> SOURCE TEXT:

[illumos-Developer] Request for Advice: Unicode/language expert opinions

Tue May 10 14:41:07 PDT 2011

Case folding in Unicode is a bit different... its about creating a case insensitive match, which is not the same as going back and forth between cases.

I think Yuris approach on this is sane.

Gordon Ross <gordon.w.ross at gmail.com> wrote:

>On Mon, May 9, 2011 at 12:18 AM, Garrett D'Amore <garrett at nexenta.com> wrote:
>> So we have a "bug" today where some character mappings within UTF-8
>> based locales are not the same across languages.
>
>Yes, I've observed that problem.  Our "tolower" for en_US.UTF-8
>has upper/lower mappings only for the Latin alphabet.
>
>> So, we can make it so that iswalpha() reports true for *all*
>> alphabetical characters in *all* languages for UTF-8 locales, and we can
>> provide towupper and towlower mappings for all characters in Unicode
>> that have such a mapping independent of language...
>>
>> Is there any reason we should not do this?
>
>Yes, when the locale is *.UTF-8, one expects to be able to use
>any UTF-8 characters, not just the local subset.
>
>> Note that the Unicode organization does not provide CLDR data this way
>> -- they seem to only include the characters that make sense for the
>> language represented by a given localedef input file...

Records of finding words and elements:
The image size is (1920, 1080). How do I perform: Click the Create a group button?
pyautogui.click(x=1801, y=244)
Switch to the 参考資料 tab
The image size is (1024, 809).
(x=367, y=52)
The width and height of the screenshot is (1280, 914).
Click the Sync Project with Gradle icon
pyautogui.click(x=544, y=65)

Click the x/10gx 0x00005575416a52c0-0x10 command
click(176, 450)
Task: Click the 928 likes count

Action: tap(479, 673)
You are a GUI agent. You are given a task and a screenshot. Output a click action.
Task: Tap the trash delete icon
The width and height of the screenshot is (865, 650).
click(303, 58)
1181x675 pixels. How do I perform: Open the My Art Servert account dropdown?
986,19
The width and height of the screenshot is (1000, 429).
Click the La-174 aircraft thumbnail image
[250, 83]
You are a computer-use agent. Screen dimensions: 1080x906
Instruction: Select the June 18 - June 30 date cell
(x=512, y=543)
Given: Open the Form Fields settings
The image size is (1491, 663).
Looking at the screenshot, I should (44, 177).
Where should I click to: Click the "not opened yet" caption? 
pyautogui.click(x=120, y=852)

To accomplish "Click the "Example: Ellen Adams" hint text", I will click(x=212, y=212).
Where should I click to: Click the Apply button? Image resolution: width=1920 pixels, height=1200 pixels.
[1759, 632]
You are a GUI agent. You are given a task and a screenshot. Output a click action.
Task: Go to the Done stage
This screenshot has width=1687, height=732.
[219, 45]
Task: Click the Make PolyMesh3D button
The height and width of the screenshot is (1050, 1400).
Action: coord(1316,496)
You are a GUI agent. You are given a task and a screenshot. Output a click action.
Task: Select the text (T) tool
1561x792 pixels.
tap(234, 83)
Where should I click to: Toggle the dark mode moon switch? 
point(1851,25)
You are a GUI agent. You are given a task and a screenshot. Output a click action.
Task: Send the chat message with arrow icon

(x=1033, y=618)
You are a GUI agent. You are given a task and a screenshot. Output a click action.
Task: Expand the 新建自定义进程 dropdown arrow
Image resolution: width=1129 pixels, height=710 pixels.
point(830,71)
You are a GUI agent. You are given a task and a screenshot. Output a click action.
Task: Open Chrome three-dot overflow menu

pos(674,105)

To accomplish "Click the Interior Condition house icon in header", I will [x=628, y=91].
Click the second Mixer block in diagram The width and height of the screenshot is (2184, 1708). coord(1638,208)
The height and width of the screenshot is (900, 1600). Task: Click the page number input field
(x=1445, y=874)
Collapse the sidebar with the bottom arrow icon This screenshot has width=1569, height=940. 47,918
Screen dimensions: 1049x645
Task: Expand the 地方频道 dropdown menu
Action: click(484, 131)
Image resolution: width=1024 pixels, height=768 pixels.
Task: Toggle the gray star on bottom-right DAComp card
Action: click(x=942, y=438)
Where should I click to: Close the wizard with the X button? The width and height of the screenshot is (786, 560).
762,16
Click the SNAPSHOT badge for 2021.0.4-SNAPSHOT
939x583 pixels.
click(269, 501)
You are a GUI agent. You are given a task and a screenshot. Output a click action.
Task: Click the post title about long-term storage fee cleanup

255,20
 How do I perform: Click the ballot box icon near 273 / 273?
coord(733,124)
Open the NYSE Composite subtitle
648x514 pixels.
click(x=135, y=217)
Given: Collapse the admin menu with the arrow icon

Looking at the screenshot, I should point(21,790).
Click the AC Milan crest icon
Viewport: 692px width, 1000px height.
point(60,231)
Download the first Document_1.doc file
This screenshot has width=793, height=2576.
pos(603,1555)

> THE PROBLEM: Can you continue the illumos mailing-list post on Unicode case mapping from the point where it stops?

> TASK RESPONSE:
>
>Actually, they do provide the full case-folding data here:
>  http://unicode.org/Public/UNIDATA/CaseFolding.txt
>
>Simple upper/lower conversions like ctype.h implements
>should use only the "common" and "simple" mappings in
>that table, as described in the comments at the top.
>
>Note that there's also a general need for Unicode
>toupper / tolower functions outside of locale library
>support.  That functionality is currently provided by
><sys/u8_textprep.h>, which is compiled into both
>libc and the kernel.  We should check whether that
>implements what we need and let the ctype support
>use that, or otherwise somehow combine them.
>
>> But other OS implementations seem to handle towlower and towupper (and I
>> presume the character classification functions as well) universally for
>> UTF-8.
>
>Yes, and we should too.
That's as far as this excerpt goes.